> **Set task a**:
Transcribe the part of the key-techniques summary that runs from "The technical framework" down to "15 Oct 2025).", character for character.

== Text excerpt

7. Summary of Key Techniques

Technique	Role	Mathematical Formulation (where applicable)
Shared Encoder	Representation for both segmentation and classification tasks	--
Segmentation Branch	Fine-grained pixel-level mask prediction	$$L_{seg} = \frac{1}{|\Omega_i|}\sum_{x\in\Omega_i} ...$$
Sample-Level Branch (CaP)	Binary pass/fail output for global decision; aids recall	$$L_{cls} = -y_i \log \hat p_i - (1-y_i)\log (1-\hat p_i)$$
Sample_mIoU	Decision-linked localization metric, averaged per sample	$\mathrm{IoU}_i$, Average over relevant samples
Seg_Accuracy, Seg_Recall	Pass/fail correctness and recall at sample level	$\hat{y}_i = \mathbf{I}\{\Phi(S_i) \geq \tau\}$

The technical framework achieves a robust coupling between localization and sample-level detection, advancing reliability in high-imbalance, sparse-defect environments of industrial QC. By aligning loss functions, feature learning, and evaluation with the underlying operational requirements, it significantly enhances the practicality and effectiveness of automated defect inspection systems (Dong et al., 15 Oct 2025).

====

> **Set task b**:
Rewrite the records from the line containing "Where should I click to: Select" down to the end of the records, replacing "cookie banner" with "privacy banner" and leaving everything else unchanged.

== Dataset rows

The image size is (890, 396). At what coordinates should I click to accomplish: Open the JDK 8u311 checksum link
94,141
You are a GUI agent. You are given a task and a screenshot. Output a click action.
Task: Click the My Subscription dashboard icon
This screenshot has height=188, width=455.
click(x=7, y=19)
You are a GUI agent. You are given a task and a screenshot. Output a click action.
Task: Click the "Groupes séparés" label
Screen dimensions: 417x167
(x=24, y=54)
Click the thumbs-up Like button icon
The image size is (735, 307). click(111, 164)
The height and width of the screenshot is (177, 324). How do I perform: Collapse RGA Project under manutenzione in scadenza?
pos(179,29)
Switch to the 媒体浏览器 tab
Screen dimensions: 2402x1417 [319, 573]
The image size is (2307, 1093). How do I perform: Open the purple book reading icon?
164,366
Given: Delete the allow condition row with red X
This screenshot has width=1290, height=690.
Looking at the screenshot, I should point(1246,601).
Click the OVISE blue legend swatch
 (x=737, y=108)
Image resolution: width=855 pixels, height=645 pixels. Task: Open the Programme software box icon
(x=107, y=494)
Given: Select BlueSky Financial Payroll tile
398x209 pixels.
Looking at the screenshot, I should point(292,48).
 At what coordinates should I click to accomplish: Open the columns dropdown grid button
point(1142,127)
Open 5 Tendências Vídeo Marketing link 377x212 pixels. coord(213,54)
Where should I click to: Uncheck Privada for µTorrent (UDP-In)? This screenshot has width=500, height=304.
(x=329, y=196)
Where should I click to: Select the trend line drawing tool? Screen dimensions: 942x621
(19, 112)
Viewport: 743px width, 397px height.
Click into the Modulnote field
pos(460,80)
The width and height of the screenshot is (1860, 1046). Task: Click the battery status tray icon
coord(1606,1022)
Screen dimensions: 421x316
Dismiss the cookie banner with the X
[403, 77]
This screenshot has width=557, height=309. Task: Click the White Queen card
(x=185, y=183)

====

> **Correct response a**:
The technical framework achieves a robust coupling between localization and sample-level detection, advancing reliability in high-imbalance, sparse-defect environments of industrial QC. By aligning loss functions, feature learning, and evaluation with the underlying operational requirements, it significantly enhances the practicality and effectiveness of automated defect inspection systems (Dong et al., 15 Oct 2025).

> **Correct response b**:
Where should I click to: Select the trend line drawing tool? Screen dimensions: 942x621
(19, 112)
Viewport: 743px width, 397px height.
Click into the Modulnote field
pos(460,80)
The width and height of the screenshot is (1860, 1046). Task: Click the battery status tray icon
coord(1606,1022)
Screen dimensions: 421x316
Dismiss the privacy banner with the X
[403, 77]
This screenshot has width=557, height=309. Task: Click the White Queen card
(x=185, y=183)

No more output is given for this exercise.